Note: The ESP32_BLE_Arduino library from Neil Kolban is not compatible with the BLEPeripheral library from Sandeep Mistry which is used by some other BLE targets generated by pfodDesigner. So you need to remove the BLEPeripheral directory, (if it exists), from your Arduino/libraries directory in order to compile ESP32 BLE sketches.
Setting the Target to ESP32 via Bluetooth generates the code in pfodESP32_LED_Bluetooth.ino This sketch is also available under File->Examples->pfodParser. Open that example, then program the Sparkfun ESP32 Thing (or other ESP32 board). You need to pair the ESP32 with your phone, no pin number required. Then set up a connection to it on pfodApp (see pfodAppForAndroidGettingStarted.pdf for the details) and connect and be able to adjust the brightness of the board led.
Note: ESP32 uses the same bluetooth address for both BLE and Bluetooth, so if you have previously set up an ESP32 BLE connection in pfodApp, you need to delete that pfodApp BLE connection before setting up a Bluetooth connection, since since pfodApp filters existing connections (by address) from the display list of available devices. You may also need to open your mobile's setting and 'forget' the ESP32 Bluetooth connection and then turn off the mobile's Bluetooth and reboot your phone to clear the Bluetooth stack.
Setting the Target to ESP32 via WiFi generates the code in pfodESP32_LED_WiFi.ino This sketch is also available under File->Examples->pfodParser. Open that example and insert your network's name and password and choose a static IP for this device.
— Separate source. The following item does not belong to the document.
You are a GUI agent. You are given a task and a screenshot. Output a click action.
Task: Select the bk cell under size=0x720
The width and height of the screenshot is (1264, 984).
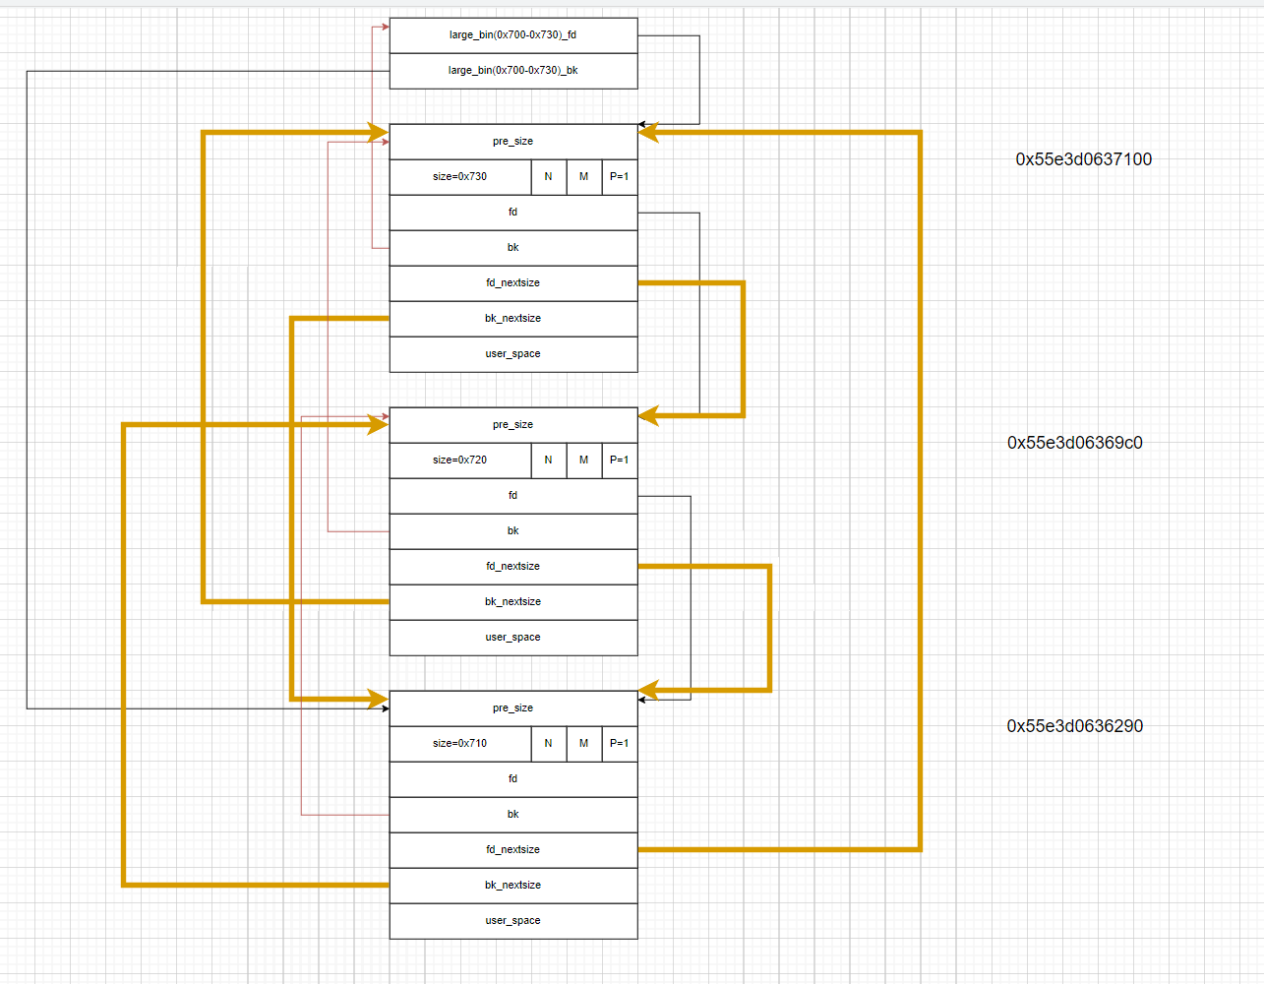[x=513, y=531]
Then, after programming the Sparkfun ESP32 Thing (or other ESP32 board), you should set up a connection to it on pfodApp (see pfodAppForAndroidGettingStarted.pdf for the details) and connect and be able to adjust the brightness of the board led.
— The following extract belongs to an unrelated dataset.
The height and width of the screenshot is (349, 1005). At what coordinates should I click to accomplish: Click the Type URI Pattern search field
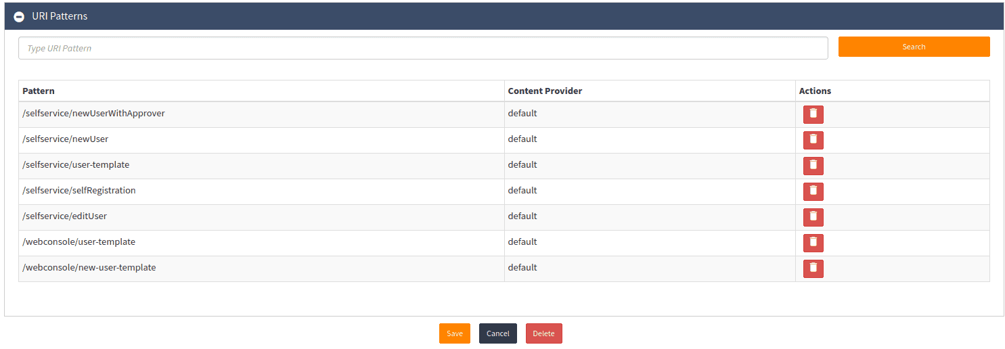422,48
If connecting to the ESP32 via the internet (via wifi), then security is important. You don't want just anyone to be able to open your garage door, for example. The code generator and the pfodParser library supports 128 bit security. This security does not encrypt the messages but instead adds a cryptographic hash to each message to protect against un-authorized connection and control. See SipHash Secure Challenge and Response for details of how this security is implemented.
against un-authorized users accessing your device over the internet
is a as easy as editing
#define pfodSecurityCode ""
to add your own secret code. (up to 32 Hex digits)
example to set a security code of 173057F7A706AF9BBE65D51122A14CEE
you would use
#define pfodSecurityCode "173057F7A706AF9BBE65D51122A14CEE"
Of course you should use your own secret code. Setting your own code in your pfodApp connection allows you, and no-one else, to connect.
A long random code is necessary for good security. pfodApp supports up to 128bits as 32Hex digits.
To generate your own secret code can download a random Secret Key Generator from here. As well as generating random keys, this program writes them out as QR codes so you can easily and accurately set them in your pfodApp connection.
You can print out the QR code and attach it to your pfodDevice. Then click the Scan QR botton in pfodApp WiFi connection screen to read in the password.
See A Simple WiFi/Arduino pfodDevice™ with 128 bit security for a detailed example of using the key generator and the QR code.
This tutorial has shown how to set up the Arduino IDE to program the ESP32. It then used the free pfodDesigner app to design a menu to control the brightness of the onboard led and generated code for connecting to the ESP32 via BLE, Bluetooth or WiFi. If you then connect via the pfodApp app you will see the menu you designed and be able to control the led's brightness via a slider. The pfodDesigner generates all the Arduino code, including simulating Arduino's analogWrite. No Arduino coding was required. The pfodApp takes care of all the Android side, no Android coding required.